The sponsorship programme previously supported needy students enrolling in various secondary schools. However, a decision was made to build a school to enroll all the sponsored and brilliant fee-paying students.
“The idea was to bring all the students under the sponsorship programme in one school, which would make it easier to run and also to incorporate other fee-paying students,” says Mr Kapkato.
The school population is 300, with 150 being self sponsored and 150 sponsored by EREF.
In the class, expectations are evident – everyone has a revision timetable, target points and a dream career. After all, everyone is able to clear their school fees while those who were not in a position to pay have had theirs cleared for the four years.
Audrey recalls: “I decided to escape and look for my mother in Eldoret where I was told she lived. I however got lost and found myself stranded in someone’s compound. The family took me in and has since become my guardians.”
The school’s Director of Studies, Silas Chepcheng’, Audrey says has been exemplary, topping her class and other schools in local competitions. “Her story is one that always give us hope. First, Audrey was the very last student to be enrolled in the school that year, almost a month late. She was not under the scholarship programme but her hard work and level of need propelled her to being enrolled in the scholarships that ensures that a student’s fees is catered for till the end,” says Mr Chepcheng.

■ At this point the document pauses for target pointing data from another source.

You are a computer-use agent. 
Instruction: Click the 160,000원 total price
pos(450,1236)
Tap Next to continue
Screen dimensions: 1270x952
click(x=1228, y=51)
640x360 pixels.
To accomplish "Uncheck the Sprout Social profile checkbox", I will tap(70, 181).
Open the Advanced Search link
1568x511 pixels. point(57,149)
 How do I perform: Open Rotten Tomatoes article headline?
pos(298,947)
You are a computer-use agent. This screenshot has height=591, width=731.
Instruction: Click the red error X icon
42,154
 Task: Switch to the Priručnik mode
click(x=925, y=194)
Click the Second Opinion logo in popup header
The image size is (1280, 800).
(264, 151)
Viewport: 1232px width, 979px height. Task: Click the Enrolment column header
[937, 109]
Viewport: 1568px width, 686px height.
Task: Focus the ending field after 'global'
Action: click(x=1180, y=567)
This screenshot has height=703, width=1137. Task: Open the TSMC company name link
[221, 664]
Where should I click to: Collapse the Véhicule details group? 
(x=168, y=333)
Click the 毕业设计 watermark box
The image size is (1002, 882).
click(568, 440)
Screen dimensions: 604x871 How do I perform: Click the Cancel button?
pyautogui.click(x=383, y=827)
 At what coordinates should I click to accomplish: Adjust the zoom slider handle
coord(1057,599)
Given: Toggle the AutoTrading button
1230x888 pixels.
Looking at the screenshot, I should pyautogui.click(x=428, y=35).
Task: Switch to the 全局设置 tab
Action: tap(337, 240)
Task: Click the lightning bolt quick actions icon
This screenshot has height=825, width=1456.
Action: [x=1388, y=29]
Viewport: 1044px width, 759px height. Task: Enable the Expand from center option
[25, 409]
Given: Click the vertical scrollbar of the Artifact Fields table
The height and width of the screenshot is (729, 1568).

And Audrey’s faith and hope have waned a bit: “With all the support, I am sure I will attain my goals. I am aiming at an A of 83 points to enable me study medicine in the university and support the many needy students in society,” she says.
For Festus Kiplagat, also a Form Four student, getting enrolled into the sponsorship programme was the only way to relieve her poor mother from tedious work in people’s farms to put food on the table and take him and his three siblings to school.
“My mother is a casual labourer and my father died long ago. We also depend on our half-acre farm for food, which is really a struggle for my mother,” he says.
Kiplagat had scored 327 marks in his KCPE exam and was admitted to Poror High School but his mother could not raise the fees single-handedly. “We applied for the sponsorship and luckily I qualified,” he says.
EREF Chairperson Patrick Boruet says the sponsorship programme has supported 211 students since it was formed in May 2013. He says the programme started following the prevailing challenges in the region where bright but needy students fail to transit from primary to secondary school as a result.
The programme was geared at raising funds through the famous Chemususu Marathon in Baringo County as well as local fundraisers targeting individuals and professionals from the area.
“We realised that despite the many sponsorship programmes in place, there were still many children being locked out of school. Many needy children who secured places in prestigious national schools ended up dropping out or getting enrolled in local day schools while those who managed to join rarely managed through as a result of the challenge with school fees,” says Boruet.
When the programme was supporting a number of students in various schools across the country, the high and irregular fees charged in some schools prompted the foundation to start a school that would bring their students under the scholarship under one roof.